Perovskite-type ceramic membranes; partial oxidation of methane in a catalytic membrane reactor
Promotion date: 17 March 2005
| My thesis is about producing syngas (a mixture of carbon monoxide and hydrogen) from methane. To do so I used a membrane composed of a ceramic material with the perovskite structure. This structure comprises two metal cations and three oxygen anions. By fine-tuning the compositions of this material, it is possible to have a small oxygen deficiency, which is the feature of interest in my case. By placing an oxygen-rich gas on one side of the membrane and methane on the other side, oxygen anions are transported through the perovskite lattice (the gradient of oxygen activity is the driving force for the transport process). This process happens at high temperatures, typically higher than 700 degrees Celcius. The oxygen then reacts with the methane to form syngas thanks to a catalyst. |
What was your thesis about?
My thesis is about producing syngas (a mixture of carbon monoxide and hydrogen) from methane. To do so I used a membrane composed of a ceramic material with the perovskite structure. This structure comprises two metal cations and three oxygen anions. By fine-tuning the compositions of this material, it is possible to have a small oxygen deficiency, which is the feature of interest in my case. By placing an oxygen-rich gas on one side of the membrane and methane on the other side, oxygen anions are transported through the perovskite lattice (the gradient of oxygen activity is the driving force for the transport process). This process happens at high temperatures, typically higher than 700 degrees Celcius. The oxygen then reacts with the methane to form syngas thanks to a catalyst.
So the purpose is to make syngas?
Yes. There will be no crude oil anymore in about I do not know how many years, but we need another source of energy. And methane, as the main constituant of natural gas, is a good starting material to produce synthesis gas. The reserves of natural gas are indeed enormous. The technology to further upgrade synthesis gas to other chemicals is already existent.

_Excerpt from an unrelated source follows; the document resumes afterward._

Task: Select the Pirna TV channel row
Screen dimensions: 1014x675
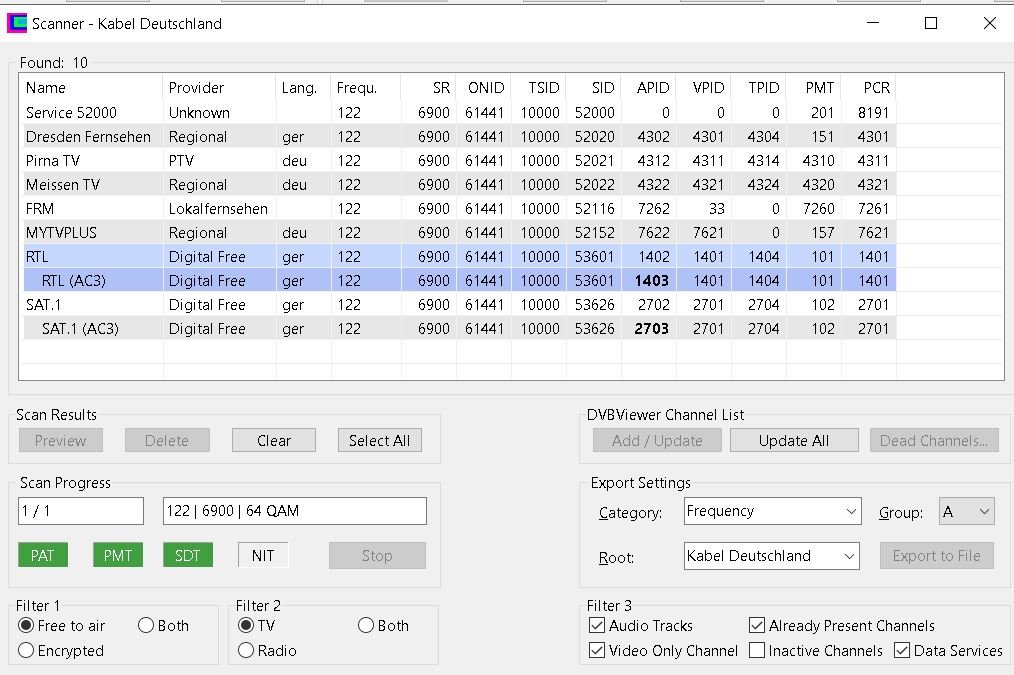Action: [x=53, y=161]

But my project had more to it than just the production of syngas. We worked with other universities in the Netherlands (Eindhoven and Utrecht) on a process where the water gas shift reaction transforms the syngas into hydrogen and carbon dioxide, which is in turn separated thanks to another membrane developed in Utrecht. With this silver/palladium membrane you can produce hydrogen to feed a fuel cell.
Are there other ways to make syngas?
Yes, the existing technology is called steam reforming, water reacts with methane. But it is very expensive because the reaction is endothermic.
But aren’t the materials you used not very expensive either?
It depends a lot on the type of dopants you use. Some of the metals I used are expensive, like gallium or chromium, but others are relatively cheap.
The other metals you mentioned, like chromium and strontium and cobalt sound highly toxic.
As metal they are, but in the perovskite structure there is no problem at all.
What would you say was completely new about your research?
The goal of the project was to identify a membrane material both thermodynamically stable and exhibiting a sufficient oxygen flux. The second goal was to produce tubes from this material, for industrial application. In the lab, we usually work with membranes the size of a Euro coin, but this geometry is not efficient enough for industrial applications. That is somewhat new, but the best part when it comes to novelty is my chapter 6 describing a bilayered membrane concept.
Where do you come from?
I am from France, I was born in Strasbourg. Before coming here I worked in Oslo for 16 months on different projects. I enjoyed it so I was on the look-out for similar research projects, but in SINTEF they only employ people with a Ph.D. So I decided to do a Ph.D. I could do it in Norway, but decided to come to the Netherlands.
And did you like it?
I did, I had a good supervisor and a challenging project. But at the beginning we had quite some difficulties in getting the right phase, which by the way is often the case in material science.
Also the reactor did not work very well at first, but finally I got it to work fine. The general facilities are pretty good. It takes up a lot of time when you have to travel a lot to get the right type of equipment. Life in general in the Netherlands? O well, it is still Europe. I don’t like the country being so flat; I started to miss mountains and a bit of snow.
What didn’t you like?
Let’s say that it is frustrating when the things you have prepared for your experiments break down and you have to repair them. Anybody can do that and it has nothing to do with science, and it takes up a lot of time.
What are you going to do next?
I am staying a bit longer as a post-doc until January 2006, to write articles from my thesis work and to do some research on related materials. After that I would like to work in industry somewhere in Europe.